Nitekim kitabının ilerleyen sayfalarında Duralı, Çin kaynaklarına atıf yaptığında Türk'ün tarihi daha geriye gitmektedir:
“Çin kaynaklarında Türkçe adındaki bir dilin bahsi ilk defa M.Ö. 1766'da geçer. Bu, Şia (Xia) hanedanı devrinde rast gelinmiş, Çince Tujue, Orta Asya dillerinde Turuk/Türük sanını taşıyan bir halkın dilidir. Turuk/Türük, o kavmin gerçek adı olmayıp şanlı, şerefli, asil anlamlarına gelen bir sandır, unvandır. Bir ihtimal Hsiung-nular (Hunlar) kendilerini bu sanla nitelemekteydiler (…) Orta doğu Avrupa düzlüklerine yerleşmiş Macarların dilinde Turuk/Türük, Töröke dönüşerek Türk anlamına gelmiştir (…) M.Ö. dördüncü yüzyıldan itibaren (…) Hsiung-nuları devlet çatısı altında ilk birleştiren Täŋrinin, yahut daha yaygın kullanılıyla Tengrinin (Gök Tanrı'nın) yeryüzündeki gölgesi ve temsilcisi olarak kabul edilen ve Çince yazılışıyla T ou-man (Teoman: M.Ö. d. ?-ö. 209) Han olan hükümdardır (…) Hun devleti git gide çaptan düşerken onun yerini (…) ilk defa M.Ö. 1766'da Tujue diye anılan, ileriki yüzyıllarda T u kiu biçiminde bilinecek olan Göktürkler alır. Onların tarihteki ilk devleti M.S. 501'de Oğuz Han Destanı'nda anılan Oğuz Han tarafından kurulduğu tahmin edilmektedir (…) Oğuz Han'ın Mete Bagatır Han'dan (Mao Tun) başkası olmadığını öne süren tarihçiler olduğu gibi, Bumin Han olduğunu öne sürenler de var” (Duralı, 2010: 28).
Görüleceği üzere Teoman Duralı'nın tasavvurunda “Türk tarihi” devlet sistemli bir millet anlamında M.Ö. 209'larda ortaya çıkmıştır.
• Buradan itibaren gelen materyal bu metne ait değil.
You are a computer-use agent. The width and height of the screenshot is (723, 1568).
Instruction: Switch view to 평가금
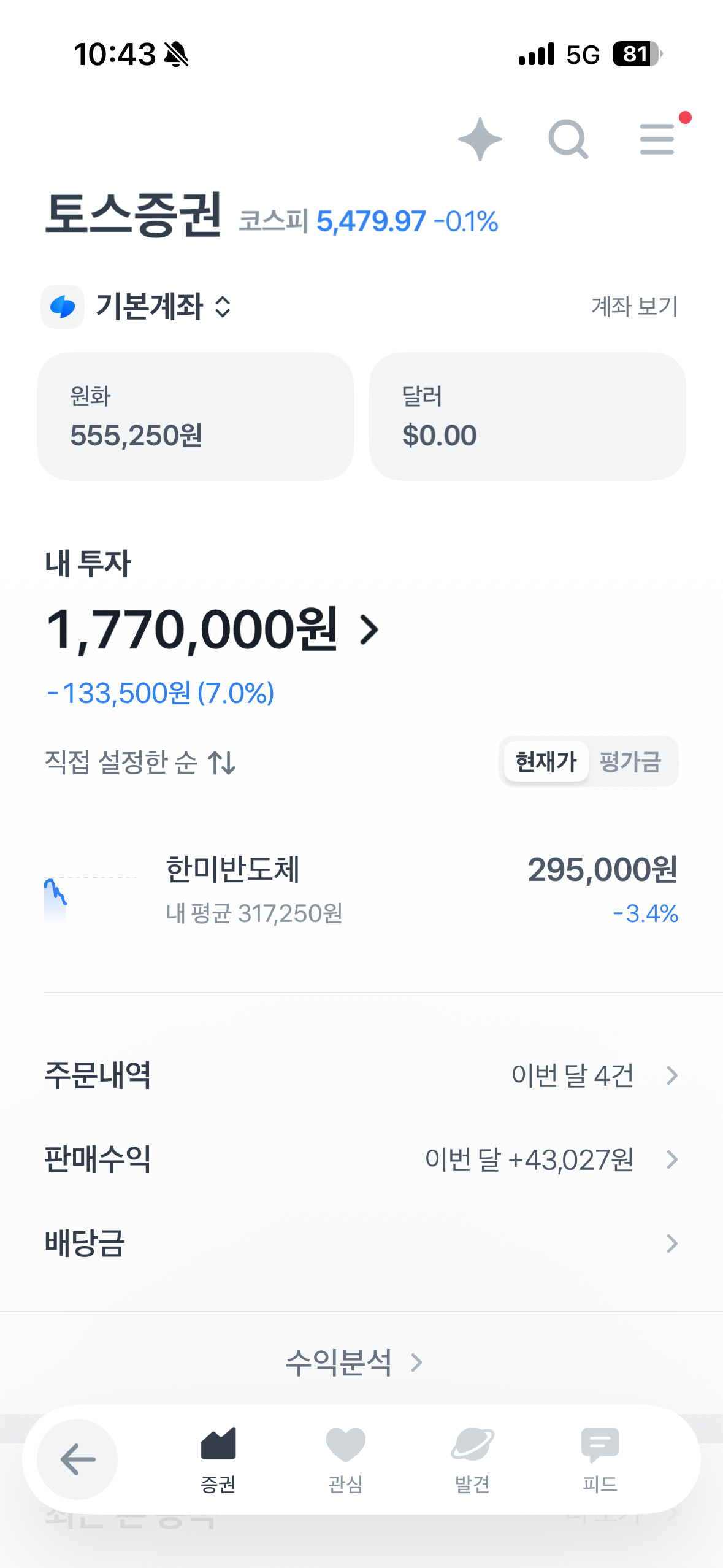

Osman Nedim Tuna, Sümer-Türk Dillerinin Tarihî İlgisi ve Türkçenin Yaşı Meselesi başlıklı makalesinde Sümerce ile eski Çağatay Türkçesi arasında 168 kelimenin birbirine benzediğini ifade etmektedir. O. N. Tuna araştırmasının sonuç kısmında bu benzerlikten hareketle şu ifadelere yer verir:
“1) Sümerce ile Türkçe çok daha eski bir devirde birbiri ile akraba olmuş olabilir veya olmayabilir. Bu konu bizi burada ilgilendirmiyor. Fakat Sümerlerle Türkler arasında dil bakımından tarihi bir ilgi bulunduğu hususu bu 168 kelime ve gerekli açıklamalarla ispatlanmıştır.
2) Türklerin en az M.Ö. 3500'lerde Türkiye'nin doğu bölgesinde bulunduğu tespit edilmiştir.
3) Türk dilinin zamanımızdan 5500 yıl önce müstakil ve iki kollu bir dil olarak varlığı ispatlanmıştır. Eğer doğuştan, Sümerlerle temasa geldikleri zamana kadarki çözülme hızı sabitse ilk Türkçe veya ana Türkçenin muazzam bir zaman önce yaşaması gereklidir. Bu sonuç (…) 1983 Ağustos'unda yayımladığım Altay Dilleri Teorisi adlı çalışmamda “Türk dilinin archeology ve glottochronology araştırmalarımdan hareketle ileri sürdüğüm yaşı, en pinti hesaplara göre 8500'dür” (s: 52-55) ifademle karşılaştırılabilir. Şimdi bu rakam doğrulanmaktadır. Çünkü Ana Türkçeden Ana Doğu ve Batı Türkçesine kadar geçen zamanı da hesaba katarsak, bu devreden zamanımıza kadar geçen 5500 yılın ikiye katlanması mümkündür.
4) Bugün yaşayan dünya dilleri arasında en eski yazılı belgelere sahip dil Türk dilidir. Bunlar, çivi yazılı Sümerce tabletlerdeki alıntı kelimelerdir” (Tuna, 1989: 288-289).
Osman Nedim Tuna'nın Sümerce-Türkçe ilişkisi hakkındaki kelime benzeşliği üzerinden geliştirdiği bu tez akademik çevrede henüz yanlışlanamamıştır.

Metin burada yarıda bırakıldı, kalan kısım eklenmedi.